- _Task objective_: Give the items below as a Markdown table with two columns, Row for the row number and Item for the item's text, and leave out any blank lines.

- _Provided data_:
⁂
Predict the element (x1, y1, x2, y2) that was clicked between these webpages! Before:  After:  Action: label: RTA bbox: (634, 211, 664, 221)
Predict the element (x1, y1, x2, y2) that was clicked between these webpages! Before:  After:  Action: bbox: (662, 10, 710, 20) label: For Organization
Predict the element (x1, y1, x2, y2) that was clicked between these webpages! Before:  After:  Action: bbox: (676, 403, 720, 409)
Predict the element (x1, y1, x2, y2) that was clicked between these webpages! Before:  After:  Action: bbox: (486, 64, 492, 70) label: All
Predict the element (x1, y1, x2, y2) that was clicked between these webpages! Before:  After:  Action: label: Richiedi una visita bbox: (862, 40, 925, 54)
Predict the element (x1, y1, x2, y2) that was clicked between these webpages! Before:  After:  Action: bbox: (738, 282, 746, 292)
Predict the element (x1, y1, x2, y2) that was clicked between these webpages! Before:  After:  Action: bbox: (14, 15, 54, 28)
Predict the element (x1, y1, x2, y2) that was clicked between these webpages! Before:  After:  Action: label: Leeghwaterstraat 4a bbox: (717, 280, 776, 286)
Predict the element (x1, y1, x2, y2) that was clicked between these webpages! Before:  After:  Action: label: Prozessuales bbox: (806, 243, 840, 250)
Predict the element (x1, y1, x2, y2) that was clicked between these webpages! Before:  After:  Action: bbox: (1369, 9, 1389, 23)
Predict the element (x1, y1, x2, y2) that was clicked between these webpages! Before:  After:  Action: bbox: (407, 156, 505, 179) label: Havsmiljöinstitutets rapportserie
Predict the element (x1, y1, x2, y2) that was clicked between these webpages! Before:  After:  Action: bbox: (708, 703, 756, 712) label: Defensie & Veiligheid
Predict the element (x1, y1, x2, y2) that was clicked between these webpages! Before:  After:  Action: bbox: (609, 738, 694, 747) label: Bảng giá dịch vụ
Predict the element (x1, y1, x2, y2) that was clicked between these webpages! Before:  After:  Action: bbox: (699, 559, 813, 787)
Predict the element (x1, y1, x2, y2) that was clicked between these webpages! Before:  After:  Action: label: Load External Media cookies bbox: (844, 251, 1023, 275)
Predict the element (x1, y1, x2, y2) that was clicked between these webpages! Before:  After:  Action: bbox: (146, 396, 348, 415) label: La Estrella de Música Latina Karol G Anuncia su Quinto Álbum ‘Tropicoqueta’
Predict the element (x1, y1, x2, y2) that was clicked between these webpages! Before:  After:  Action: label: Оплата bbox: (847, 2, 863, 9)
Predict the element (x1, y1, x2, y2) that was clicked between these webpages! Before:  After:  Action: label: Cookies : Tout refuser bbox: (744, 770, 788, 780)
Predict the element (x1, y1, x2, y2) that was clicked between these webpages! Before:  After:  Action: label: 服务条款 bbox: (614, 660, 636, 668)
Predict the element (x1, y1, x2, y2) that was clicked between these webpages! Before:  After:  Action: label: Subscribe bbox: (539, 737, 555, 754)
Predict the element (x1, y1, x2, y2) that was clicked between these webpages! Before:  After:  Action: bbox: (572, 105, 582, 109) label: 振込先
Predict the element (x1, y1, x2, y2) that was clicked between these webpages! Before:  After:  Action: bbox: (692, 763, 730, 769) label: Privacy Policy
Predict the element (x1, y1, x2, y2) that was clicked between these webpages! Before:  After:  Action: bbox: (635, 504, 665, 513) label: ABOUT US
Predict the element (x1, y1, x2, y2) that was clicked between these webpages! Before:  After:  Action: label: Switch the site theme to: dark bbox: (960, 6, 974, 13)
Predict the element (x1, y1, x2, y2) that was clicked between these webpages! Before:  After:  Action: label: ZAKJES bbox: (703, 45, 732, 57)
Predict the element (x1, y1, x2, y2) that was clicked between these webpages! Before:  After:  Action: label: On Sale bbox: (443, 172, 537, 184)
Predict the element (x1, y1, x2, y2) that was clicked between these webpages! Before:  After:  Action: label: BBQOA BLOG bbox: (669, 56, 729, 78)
⁂
- _Full output_:
| Row | Item |
|---|---|
| 1 | Predict the element (x1, y1, x2, y2) that was clicked between these webpages! Before:  After:  Action: label: RTA bbox: (634, 211, 664, 221) |
| 2 | Predict the element (x1, y1, x2, y2) that was clicked between these webpages! Before:  After:  Action: bbox: (662, 10, 710, 20) label: For Organization |
| 3 | Predict the element (x1, y1, x2, y2) that was clicked between these webpages! Before:  After:  Action: bbox: (676, 403, 720, 409) |
| 4 | Predict the element (x1, y1, x2, y2) that was clicked between these webpages! Before:  After:  Action: bbox: (486, 64, 492, 70) label: All |
| 5 | Predict the element (x1, y1, x2, y2) that was clicked between these webpages! Before:  After:  Action: label: Richiedi una visita bbox: (862, 40, 925, 54) |
| 6 | Predict the element (x1, y1, x2, y2) that was clicked between these webpages! Before:  After:  Action: bbox: (738, 282, 746, 292) |
| 7 | Predict the element (x1, y1, x2, y2) that was clicked between these webpages! Before:  After:  Action: bbox: (14, 15, 54, 28) |
| 8 | Predict the element (x1, y1, x2, y2) that was clicked between these webpages! Before:  After:  Action: label: Leeghwaterstraat 4a bbox: (717, 280, 776, 286) |
| 9 | Predict the element (x1, y1, x2, y2) that was clicked between these webpages! Before:  After:  Action: label: Prozessuales bbox: (806, 243, 840, 250) |
| 10 | Predict the element (x1, y1, x2, y2) that was clicked between these webpages! Before:  After:  Action: bbox: (1369, 9, 1389, 23) |
| 11 | Predict the element (x1, y1, x2, y2) that was clicked between these webpages! Before:  After:  Action: bbox: (407, 156, 505, 179) label: Havsmiljöinstitutets rapportserie |
| 12 | Predict the element (x1, y1, x2, y2) that was clicked between these webpages! Before:  After:  Action: bbox: (708, 703, 756, 712) label: Defensie & Veiligheid |
| 13 | Predict the element (x1, y1, x2, y2) that was clicked between these webpages! Before:  After:  Action: bbox: (609, 738, 694, 747) label: Bảng giá dịch vụ |
| 14 | Predict the element (x1, y1, x2, y2) that was clicked between these webpages! Before:  After:  Action: bbox: (699, 559, 813, 787) |
| 15 | Predict the element (x1, y1, x2, y2) that was clicked between these webpages! Before:  After:  Action: label: Load External Media cookies bbox: (844, 251, 1023, 275) |
| 16 | Predict the element (x1, y1, x2, y2) that was clicked between these webpages! Before:  After:  Action: bbox: (146, 396, 348, 415) label: La Estrella de Música Latina Karol G Anuncia su Quinto Álbum ‘Tropicoqueta’ |
| 17 | Predict the element (x1, y1, x2, y2) that was clicked between these webpages! Before:  After:  Action: label: Оплата bbox: (847, 2, 863, 9) |
| 18 | Predict the element (x1, y1, x2, y2) that was clicked between these webpages! Before:  After:  Action: label: Cookies : Tout refuser bbox: (744, 770, 788, 780) |
| 19 | Predict the element (x1, y1, x2, y2) that was clicked between these webpages! Before:  After:  Action: label: 服务条款 bbox: (614, 660, 636, 668) |
| 20 | Predict the element (x1, y1, x2, y2) that was clicked between these webpages! Before:  After:  Action: label: Subscribe bbox: (539, 737, 555, 754) |
| 21 | Predict the element (x1, y1, x2, y2) that was clicked between these webpages! Before:  After:  Action: bbox: (572, 105, 582, 109) label: 振込先 |
| 22 | Predict the element (x1, y1, x2, y2) that was clicked between these webpages! Before:  After:  Action: bbox: (692, 763, 730, 769) label: Privacy Policy |
| 23 | Predict the element (x1, y1, x2, y2) that was clicked between these webpages! Before:  After:  Action: bbox: (635, 504, 665, 513) label: ABOUT US |
| 24 | Predict the element (x1, y1, x2, y2) that was clicked between these webpages! Before:  After:  Action: label: Switch the site theme to: dark bbox: (960, 6, 974, 13) |
| 25 | Predict the element (x1, y1, x2, y2) that was clicked between these webpages! Before:  After:  Action: label: ZAKJES bbox: (703, 45, 732, 57) |
| 26 | Predict the element (x1, y1, x2, y2) that was clicked between these webpages! Before:  After:  Action: label: On Sale bbox: (443, 172, 537, 184) |
| 27 | Predict the element (x1, y1, x2, y2) that was clicked between these webpages! Before:  After:  Action: label: BBQOA BLOG bbox: (669, 56, 729, 78) |